There may, of course, be plenty of customers who window shop online and buy in-store, but there are an increasing number who do just the opposite and as broadband penetration and speeds increase, and the smartphone and tablet revolutions continue, online purchases will soar.
The experiences of offshore retailers like Macy’s and John Lewis says that traditional retailers that are prepared to adapt to the new environment and be very flexible and dynamic in responding to the new forms of competition and competitors – both in terms of their online offerings and their physical networks – can compete very effectively.

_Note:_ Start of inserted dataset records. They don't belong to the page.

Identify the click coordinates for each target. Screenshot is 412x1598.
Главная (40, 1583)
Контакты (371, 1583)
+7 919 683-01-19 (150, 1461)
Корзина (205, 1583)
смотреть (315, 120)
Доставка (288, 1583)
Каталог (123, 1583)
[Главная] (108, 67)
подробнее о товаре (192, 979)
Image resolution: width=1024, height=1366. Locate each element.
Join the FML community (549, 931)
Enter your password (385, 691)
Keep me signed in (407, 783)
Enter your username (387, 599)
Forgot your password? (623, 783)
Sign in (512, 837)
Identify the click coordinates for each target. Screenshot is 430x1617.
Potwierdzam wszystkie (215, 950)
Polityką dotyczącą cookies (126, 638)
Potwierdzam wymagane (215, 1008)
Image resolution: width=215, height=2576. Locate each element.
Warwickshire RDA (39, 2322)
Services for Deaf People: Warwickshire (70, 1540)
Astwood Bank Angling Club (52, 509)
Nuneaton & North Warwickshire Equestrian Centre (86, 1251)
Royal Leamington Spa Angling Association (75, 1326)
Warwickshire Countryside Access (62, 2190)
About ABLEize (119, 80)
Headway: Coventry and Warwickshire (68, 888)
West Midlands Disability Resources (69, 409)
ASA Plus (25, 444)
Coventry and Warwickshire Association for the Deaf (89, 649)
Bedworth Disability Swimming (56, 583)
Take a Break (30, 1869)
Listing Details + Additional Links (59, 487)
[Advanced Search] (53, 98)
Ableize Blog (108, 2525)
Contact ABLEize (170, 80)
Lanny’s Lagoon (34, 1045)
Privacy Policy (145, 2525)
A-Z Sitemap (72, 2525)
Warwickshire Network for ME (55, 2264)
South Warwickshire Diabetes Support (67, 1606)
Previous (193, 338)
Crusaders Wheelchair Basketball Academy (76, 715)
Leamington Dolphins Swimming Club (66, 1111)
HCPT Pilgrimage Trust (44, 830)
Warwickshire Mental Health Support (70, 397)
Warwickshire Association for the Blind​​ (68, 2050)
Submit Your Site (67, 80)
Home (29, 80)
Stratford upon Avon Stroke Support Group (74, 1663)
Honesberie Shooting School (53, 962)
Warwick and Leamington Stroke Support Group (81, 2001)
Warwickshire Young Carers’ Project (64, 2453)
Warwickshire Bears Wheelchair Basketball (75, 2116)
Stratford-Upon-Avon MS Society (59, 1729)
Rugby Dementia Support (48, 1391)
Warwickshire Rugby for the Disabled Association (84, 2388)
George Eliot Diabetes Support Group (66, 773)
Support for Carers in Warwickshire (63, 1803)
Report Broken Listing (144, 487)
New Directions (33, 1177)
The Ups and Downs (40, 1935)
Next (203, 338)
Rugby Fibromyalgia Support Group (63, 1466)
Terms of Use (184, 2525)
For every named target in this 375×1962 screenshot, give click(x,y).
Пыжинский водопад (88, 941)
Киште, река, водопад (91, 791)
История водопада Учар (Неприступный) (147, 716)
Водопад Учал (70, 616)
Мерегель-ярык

There is a lot to be said for a ‘bricks and clicks’ model that leverages the sourcing, supply chain and IT capabilities of major retailers as well as their distribution networks – their stores. An online presence also offers an enhanced ability to manage their inventory as well as extending their geographical reach – an increasing number of the big US and UK retailers are offering international delivery.
It isn’t, of course, sufficient to commit to creating a significant online channel. Myer will have to execute well and be patient as it builds scale. It will also have to do things differently with a bricks and clicks model – and is already doing so.
Brookes has been smart enough to understand that, both in his stores and online, there are some categories where Myer cannot compete with pure online players and others where it has, if not advantages, then protection. He’s withdrawing – offline as well as online – from the categories that are being commoditised by the internet and expanding the range of brands exclusive to, or owned by Myer.
He may have ‘got it’ relatively late in the day but is now accelerating Myer’s push into the online space and, given the immaturity of online retailing in this economy, has a reasonable prospect of developing a meaningful presence as the online market continues to grow.